Task objective | This exercise asks for every line of the material that includes the word "Identify".

Excerpted data |
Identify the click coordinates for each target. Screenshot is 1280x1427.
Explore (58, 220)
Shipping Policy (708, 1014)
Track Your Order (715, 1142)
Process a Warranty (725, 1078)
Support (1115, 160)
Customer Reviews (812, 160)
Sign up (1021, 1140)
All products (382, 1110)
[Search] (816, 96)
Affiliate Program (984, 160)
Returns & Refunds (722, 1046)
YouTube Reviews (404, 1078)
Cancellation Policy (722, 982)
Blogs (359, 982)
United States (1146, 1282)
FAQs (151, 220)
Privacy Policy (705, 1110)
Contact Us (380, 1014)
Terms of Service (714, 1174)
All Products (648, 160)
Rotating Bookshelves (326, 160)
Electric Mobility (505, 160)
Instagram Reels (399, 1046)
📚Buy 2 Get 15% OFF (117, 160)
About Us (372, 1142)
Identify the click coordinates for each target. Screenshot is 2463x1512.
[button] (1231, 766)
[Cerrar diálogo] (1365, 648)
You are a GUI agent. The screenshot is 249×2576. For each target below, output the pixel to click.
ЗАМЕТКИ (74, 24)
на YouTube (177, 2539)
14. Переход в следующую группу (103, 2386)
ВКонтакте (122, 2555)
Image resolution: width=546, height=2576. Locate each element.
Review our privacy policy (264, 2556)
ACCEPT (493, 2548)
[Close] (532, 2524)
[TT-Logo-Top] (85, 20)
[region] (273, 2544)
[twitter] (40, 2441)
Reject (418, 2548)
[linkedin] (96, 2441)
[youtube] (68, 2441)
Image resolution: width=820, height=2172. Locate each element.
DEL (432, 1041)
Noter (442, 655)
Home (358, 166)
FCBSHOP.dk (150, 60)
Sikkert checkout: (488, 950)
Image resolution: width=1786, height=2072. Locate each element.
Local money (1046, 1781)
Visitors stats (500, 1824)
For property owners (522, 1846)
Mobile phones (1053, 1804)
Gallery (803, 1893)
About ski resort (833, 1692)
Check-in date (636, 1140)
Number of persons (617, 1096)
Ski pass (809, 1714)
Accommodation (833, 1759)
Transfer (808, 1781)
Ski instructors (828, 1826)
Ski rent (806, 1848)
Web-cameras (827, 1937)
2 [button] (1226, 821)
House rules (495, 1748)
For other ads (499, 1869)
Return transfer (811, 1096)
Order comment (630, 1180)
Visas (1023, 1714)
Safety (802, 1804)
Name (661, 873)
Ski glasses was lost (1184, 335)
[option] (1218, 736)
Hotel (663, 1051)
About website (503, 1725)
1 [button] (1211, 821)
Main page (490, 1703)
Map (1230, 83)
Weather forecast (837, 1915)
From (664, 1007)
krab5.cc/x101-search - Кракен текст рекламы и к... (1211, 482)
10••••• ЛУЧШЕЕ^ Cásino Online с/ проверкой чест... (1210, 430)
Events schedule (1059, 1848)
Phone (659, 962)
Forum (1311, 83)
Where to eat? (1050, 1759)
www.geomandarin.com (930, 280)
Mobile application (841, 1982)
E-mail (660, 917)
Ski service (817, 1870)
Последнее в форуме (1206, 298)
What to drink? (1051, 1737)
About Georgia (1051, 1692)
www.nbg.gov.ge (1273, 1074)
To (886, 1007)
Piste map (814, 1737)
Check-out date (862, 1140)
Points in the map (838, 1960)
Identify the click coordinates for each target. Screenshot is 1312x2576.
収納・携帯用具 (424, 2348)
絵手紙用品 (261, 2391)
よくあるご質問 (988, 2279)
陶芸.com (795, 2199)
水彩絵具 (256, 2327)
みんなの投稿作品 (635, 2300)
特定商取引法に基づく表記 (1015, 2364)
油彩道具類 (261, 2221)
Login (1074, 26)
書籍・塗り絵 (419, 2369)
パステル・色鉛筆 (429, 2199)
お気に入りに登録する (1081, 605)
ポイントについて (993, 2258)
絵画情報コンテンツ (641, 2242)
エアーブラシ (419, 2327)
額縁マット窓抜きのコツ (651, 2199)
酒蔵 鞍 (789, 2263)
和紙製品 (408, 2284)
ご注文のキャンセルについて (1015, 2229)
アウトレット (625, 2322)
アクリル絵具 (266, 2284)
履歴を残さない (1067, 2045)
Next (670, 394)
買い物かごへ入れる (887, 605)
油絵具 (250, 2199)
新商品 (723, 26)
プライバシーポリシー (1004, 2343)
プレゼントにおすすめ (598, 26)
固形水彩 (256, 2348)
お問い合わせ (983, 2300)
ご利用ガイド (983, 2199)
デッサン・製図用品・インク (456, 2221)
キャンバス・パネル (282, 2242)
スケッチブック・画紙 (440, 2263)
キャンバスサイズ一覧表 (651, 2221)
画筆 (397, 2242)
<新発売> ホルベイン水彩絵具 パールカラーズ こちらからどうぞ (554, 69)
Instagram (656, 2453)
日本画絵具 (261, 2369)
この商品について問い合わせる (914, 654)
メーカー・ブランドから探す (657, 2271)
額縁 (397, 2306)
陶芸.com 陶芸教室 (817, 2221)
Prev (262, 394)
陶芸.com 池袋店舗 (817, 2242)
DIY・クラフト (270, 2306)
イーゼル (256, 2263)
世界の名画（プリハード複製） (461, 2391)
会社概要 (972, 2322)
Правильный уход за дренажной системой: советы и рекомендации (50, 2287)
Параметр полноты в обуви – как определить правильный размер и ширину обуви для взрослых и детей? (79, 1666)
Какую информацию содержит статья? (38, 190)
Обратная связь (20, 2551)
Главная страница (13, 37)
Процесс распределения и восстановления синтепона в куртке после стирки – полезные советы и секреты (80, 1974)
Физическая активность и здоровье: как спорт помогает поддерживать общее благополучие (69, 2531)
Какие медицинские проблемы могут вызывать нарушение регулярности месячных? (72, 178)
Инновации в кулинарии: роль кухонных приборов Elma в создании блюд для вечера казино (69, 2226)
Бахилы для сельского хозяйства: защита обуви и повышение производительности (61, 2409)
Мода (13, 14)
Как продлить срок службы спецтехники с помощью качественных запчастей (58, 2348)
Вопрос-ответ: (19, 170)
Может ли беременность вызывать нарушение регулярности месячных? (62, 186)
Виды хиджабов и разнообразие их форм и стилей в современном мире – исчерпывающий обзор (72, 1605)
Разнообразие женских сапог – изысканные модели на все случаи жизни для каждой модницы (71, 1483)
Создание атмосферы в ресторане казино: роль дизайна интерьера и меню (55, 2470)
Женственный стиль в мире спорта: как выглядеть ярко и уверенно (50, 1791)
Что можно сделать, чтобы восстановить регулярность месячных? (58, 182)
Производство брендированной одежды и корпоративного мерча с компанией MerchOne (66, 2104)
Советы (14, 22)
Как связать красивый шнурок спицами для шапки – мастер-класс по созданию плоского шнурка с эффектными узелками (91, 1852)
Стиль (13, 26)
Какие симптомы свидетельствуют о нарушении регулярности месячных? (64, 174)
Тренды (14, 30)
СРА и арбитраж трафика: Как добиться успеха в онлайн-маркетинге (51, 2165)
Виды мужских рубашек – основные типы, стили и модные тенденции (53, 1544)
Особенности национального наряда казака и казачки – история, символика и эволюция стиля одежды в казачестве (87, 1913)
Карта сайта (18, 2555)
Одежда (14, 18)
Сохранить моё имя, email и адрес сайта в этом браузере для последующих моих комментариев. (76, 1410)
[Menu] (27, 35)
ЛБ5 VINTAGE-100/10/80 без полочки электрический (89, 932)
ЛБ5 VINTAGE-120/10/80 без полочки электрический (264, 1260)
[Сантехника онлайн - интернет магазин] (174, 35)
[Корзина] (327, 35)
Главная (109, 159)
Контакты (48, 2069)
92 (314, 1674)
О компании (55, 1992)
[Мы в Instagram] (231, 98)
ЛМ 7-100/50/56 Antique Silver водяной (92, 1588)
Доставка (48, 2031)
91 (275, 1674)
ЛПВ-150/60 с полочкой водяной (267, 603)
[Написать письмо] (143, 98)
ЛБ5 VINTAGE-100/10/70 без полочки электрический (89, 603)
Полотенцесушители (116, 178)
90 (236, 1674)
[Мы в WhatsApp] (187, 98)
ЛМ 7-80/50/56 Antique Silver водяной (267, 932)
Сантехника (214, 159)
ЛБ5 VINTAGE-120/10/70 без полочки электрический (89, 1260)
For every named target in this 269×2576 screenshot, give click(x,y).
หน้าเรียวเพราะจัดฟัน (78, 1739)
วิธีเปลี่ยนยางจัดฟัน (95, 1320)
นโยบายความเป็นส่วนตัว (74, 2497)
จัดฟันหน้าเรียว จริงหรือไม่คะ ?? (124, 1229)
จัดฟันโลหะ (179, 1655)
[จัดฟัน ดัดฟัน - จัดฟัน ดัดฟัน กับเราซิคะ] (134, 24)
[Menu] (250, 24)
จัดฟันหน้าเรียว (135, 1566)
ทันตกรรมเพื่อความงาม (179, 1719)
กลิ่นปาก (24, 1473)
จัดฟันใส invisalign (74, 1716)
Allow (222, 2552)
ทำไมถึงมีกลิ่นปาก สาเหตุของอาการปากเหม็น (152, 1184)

Result below |
Identify the click coordinates for each target. Screenshot is 1280x1427.
Identify the click coordinates for each target. Screenshot is 2463x1512.
Identify the click coordinates for each target. Screenshot is 1312x2576.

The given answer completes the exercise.